The Cost of Financial Illiteracy Part 1

The Merriam-Webster dictionary defines illiteracy as an adjective with two definitions: 1) having little or no education; esp.: unable to read or write. 2) showing a lack of familiarity with the fundamentals of a particular field of knowledge. 

In this article, I will use the case of R&B Singer R.Kelly to emphasize the first definition; and America’s lack of knowledge concerning budgeting and saving to emphasize the second. 

The R.Kelly’s case is an American tragedy in more ways than one. R Kelly an R&B superstar that composing songs for Superstars like Michael Jackson (“You are Not Alone”), Britney Spears (“Outrageous”) and Whitney Houston’s (“Look to You”) and scores of other well-composed songs including (“I believe I Can Fly”) revealed to the world he has struggled with literacy all his life and that he is unable to read or write. 

Kelly’s situation is a sad one; yet he is not alone in his literacy, according to a study from the U.S. Department of Education and the National Institute of Literacy, 32 million Americans- or about one in seven are considered illiterate. These Americans struggle daily with basic tasks, such as grocery shopping, paying bills, and understanding basic instructions. This means knowing how to create a budget or write out a workable savings plan is out of the question. America despite being one of the most educated nations in the world, has a major illiteracy problem. 

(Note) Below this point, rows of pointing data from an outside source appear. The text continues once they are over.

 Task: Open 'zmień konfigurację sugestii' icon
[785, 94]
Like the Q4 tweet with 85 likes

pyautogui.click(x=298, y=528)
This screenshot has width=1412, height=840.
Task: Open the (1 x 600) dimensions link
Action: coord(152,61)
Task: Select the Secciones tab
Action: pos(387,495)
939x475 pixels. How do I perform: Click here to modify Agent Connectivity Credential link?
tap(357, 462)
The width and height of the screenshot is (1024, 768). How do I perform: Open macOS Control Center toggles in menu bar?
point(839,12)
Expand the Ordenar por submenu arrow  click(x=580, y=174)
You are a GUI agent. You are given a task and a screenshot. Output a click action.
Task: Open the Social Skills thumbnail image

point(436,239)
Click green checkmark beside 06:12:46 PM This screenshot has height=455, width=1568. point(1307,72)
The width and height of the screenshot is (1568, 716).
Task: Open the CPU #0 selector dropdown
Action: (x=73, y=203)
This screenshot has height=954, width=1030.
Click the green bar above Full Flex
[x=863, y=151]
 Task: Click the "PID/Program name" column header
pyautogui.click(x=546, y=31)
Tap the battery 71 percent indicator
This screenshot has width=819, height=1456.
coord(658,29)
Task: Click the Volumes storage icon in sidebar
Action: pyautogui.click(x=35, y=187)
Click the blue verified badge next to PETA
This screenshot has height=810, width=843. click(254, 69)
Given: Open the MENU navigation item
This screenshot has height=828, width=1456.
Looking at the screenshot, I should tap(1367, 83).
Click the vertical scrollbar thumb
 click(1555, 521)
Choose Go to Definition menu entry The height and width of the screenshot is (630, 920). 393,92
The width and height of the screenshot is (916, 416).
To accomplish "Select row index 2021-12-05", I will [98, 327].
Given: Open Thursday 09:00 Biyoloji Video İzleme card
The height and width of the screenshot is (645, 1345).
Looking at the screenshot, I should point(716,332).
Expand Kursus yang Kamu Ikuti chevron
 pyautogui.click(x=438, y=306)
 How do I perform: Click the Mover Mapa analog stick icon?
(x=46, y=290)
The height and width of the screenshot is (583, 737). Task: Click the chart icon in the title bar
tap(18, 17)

The cost of illiteracy to society in the United States in social and economic terms is $300.8 billion dollars in lost business productivity, lost earnings, welfare, crime health, and other social justice problems. 60-80% of those incarcerated in the U.S. are illiterate, 85% of children in the juvenile court system are not literate, 43% of Americans with low literacy skills live in poverty, every student who does not complete high school cost our society an estimated $260,000 in lost earnings, taxes, and productivity. There are 7.9 million low-income children, birth through age 8 the United States, these are children of Generation Alpha and if current trends hold true, 83%, or 6.6 million of these children, are at increased risk of dropping out of high school because they can’t read proficiently by the end of third grade; by the way, private prisons systems plan their future bed count needs based on third-grade reading scores.